◆ **EXERCISE**
Count how many lines of the data include "Export". The answer is that number and nothing else.

◆ **DATA FOR ANALYSIS**
####
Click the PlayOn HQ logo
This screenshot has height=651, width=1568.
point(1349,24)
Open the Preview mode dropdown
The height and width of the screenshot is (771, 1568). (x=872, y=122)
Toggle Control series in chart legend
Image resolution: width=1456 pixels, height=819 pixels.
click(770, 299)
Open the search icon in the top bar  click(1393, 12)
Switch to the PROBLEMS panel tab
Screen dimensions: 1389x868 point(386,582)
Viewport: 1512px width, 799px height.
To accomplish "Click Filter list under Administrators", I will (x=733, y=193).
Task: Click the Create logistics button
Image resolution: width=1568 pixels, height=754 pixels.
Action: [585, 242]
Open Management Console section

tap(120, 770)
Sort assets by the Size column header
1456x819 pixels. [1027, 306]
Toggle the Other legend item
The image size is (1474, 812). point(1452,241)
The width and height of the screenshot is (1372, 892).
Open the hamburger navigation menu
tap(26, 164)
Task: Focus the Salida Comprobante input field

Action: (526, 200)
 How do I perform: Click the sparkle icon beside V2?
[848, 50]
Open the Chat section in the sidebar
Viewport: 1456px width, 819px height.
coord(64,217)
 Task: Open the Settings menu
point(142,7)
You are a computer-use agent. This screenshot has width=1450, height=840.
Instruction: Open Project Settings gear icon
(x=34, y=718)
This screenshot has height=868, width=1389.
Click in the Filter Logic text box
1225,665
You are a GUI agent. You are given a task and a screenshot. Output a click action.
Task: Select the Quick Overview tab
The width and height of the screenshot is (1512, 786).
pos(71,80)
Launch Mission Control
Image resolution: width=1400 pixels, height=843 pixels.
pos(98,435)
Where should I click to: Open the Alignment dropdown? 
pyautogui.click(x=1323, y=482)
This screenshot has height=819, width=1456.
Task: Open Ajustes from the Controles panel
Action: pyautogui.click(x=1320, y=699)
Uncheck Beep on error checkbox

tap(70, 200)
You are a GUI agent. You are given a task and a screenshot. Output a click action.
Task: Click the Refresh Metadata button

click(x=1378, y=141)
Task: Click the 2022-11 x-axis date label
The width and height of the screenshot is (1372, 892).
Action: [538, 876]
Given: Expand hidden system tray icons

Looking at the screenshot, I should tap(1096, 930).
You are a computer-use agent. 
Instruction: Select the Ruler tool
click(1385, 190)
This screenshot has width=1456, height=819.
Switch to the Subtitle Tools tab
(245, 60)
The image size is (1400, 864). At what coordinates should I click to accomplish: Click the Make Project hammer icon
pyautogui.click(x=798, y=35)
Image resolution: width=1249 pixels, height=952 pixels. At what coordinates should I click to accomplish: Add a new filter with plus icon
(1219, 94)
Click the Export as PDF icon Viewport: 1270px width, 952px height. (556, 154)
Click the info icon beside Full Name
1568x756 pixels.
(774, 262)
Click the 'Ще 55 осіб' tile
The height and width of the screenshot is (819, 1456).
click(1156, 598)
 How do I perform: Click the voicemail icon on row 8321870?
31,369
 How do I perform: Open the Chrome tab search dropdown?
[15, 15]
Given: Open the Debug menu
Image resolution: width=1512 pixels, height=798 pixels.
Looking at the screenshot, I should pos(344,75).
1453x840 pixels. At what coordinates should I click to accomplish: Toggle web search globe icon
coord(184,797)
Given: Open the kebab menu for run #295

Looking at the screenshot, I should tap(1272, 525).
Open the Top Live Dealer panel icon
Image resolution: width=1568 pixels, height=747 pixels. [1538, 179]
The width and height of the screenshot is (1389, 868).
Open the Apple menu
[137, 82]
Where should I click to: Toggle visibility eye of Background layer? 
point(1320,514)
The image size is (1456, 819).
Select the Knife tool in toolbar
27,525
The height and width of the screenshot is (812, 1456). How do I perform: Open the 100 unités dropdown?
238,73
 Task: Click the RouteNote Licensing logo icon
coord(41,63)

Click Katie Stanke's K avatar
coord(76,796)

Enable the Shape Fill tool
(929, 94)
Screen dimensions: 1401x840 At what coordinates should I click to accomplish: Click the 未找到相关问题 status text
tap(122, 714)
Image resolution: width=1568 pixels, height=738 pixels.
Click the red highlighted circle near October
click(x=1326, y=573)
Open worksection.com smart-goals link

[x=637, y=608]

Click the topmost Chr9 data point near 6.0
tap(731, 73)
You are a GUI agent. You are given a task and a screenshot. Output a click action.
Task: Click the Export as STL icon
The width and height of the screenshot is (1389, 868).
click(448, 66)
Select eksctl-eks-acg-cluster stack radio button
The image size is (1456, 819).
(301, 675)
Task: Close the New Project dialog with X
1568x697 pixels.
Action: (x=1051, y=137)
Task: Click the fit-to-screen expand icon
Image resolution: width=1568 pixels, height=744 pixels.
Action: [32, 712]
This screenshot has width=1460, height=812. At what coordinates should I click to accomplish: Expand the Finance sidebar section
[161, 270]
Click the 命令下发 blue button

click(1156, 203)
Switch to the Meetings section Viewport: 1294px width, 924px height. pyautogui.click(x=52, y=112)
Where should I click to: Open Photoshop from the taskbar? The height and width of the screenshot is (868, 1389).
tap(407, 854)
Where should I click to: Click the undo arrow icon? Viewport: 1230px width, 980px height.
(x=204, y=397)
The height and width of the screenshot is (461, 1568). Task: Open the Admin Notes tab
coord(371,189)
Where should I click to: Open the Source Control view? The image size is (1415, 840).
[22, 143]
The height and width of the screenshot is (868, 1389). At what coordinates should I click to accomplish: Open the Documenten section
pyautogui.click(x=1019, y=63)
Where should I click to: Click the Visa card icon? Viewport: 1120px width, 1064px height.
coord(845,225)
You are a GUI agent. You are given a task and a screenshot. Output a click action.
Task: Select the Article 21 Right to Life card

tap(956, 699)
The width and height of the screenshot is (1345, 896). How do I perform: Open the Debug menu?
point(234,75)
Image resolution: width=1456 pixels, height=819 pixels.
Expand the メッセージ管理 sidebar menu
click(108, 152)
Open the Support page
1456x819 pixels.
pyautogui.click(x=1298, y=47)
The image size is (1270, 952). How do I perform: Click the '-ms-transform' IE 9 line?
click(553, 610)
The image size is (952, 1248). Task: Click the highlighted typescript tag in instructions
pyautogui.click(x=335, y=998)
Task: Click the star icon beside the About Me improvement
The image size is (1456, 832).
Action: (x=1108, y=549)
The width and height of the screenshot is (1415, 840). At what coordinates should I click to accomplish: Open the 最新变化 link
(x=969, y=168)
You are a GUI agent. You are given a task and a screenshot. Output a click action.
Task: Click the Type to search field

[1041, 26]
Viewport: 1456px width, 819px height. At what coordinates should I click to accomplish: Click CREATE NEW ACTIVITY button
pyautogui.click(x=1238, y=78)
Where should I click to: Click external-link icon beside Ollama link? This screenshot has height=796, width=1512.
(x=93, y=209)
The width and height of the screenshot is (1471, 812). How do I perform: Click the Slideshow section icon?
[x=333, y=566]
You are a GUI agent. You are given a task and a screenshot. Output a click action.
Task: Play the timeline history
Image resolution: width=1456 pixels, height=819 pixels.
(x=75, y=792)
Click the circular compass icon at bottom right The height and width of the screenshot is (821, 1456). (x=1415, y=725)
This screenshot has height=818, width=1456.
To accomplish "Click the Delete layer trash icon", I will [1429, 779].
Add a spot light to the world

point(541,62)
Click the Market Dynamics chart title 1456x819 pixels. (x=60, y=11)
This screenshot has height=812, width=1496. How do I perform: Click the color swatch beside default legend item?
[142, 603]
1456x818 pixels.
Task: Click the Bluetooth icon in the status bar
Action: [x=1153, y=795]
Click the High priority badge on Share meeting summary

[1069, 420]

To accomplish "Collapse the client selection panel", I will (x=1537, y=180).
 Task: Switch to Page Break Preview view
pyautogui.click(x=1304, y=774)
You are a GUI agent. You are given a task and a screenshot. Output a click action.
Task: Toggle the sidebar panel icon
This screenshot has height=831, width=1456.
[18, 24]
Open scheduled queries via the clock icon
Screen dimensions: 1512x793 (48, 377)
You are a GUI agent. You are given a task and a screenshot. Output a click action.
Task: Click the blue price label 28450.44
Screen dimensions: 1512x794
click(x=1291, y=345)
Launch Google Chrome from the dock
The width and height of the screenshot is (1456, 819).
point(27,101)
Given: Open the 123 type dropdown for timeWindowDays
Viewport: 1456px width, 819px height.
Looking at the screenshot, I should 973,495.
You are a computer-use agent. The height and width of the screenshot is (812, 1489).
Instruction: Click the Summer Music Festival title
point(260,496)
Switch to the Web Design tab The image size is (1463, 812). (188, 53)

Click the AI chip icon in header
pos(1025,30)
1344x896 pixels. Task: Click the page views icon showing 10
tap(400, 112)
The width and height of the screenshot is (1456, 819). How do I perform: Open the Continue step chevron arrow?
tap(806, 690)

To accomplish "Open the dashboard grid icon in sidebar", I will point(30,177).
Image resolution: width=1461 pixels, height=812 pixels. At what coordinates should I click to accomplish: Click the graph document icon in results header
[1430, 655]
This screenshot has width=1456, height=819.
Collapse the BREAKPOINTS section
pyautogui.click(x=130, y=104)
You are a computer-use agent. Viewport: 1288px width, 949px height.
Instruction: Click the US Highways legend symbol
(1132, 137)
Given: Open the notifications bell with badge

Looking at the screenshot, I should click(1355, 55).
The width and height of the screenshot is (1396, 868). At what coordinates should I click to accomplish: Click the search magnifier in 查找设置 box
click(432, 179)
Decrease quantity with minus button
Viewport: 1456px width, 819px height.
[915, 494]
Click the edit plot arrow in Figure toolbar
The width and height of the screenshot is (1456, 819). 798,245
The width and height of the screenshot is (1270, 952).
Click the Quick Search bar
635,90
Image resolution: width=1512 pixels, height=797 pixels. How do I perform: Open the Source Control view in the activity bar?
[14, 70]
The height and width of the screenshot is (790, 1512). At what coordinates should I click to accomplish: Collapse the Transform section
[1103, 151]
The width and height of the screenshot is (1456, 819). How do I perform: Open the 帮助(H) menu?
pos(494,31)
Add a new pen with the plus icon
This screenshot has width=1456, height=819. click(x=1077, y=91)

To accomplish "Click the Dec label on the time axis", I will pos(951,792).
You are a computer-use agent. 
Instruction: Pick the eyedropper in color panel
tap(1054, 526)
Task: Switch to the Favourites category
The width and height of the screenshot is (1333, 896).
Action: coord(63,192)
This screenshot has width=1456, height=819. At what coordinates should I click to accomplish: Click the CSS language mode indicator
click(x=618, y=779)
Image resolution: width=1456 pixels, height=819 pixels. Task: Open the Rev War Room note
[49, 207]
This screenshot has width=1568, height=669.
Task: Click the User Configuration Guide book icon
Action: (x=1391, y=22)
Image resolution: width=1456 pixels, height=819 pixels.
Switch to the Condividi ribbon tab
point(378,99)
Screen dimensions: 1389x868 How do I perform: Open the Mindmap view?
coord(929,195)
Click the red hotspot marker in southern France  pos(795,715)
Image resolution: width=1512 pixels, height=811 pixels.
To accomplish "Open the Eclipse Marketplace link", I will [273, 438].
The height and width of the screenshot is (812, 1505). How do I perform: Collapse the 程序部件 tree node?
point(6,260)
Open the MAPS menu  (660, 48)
####
◆ **RESPONSE TO THE TASK**
2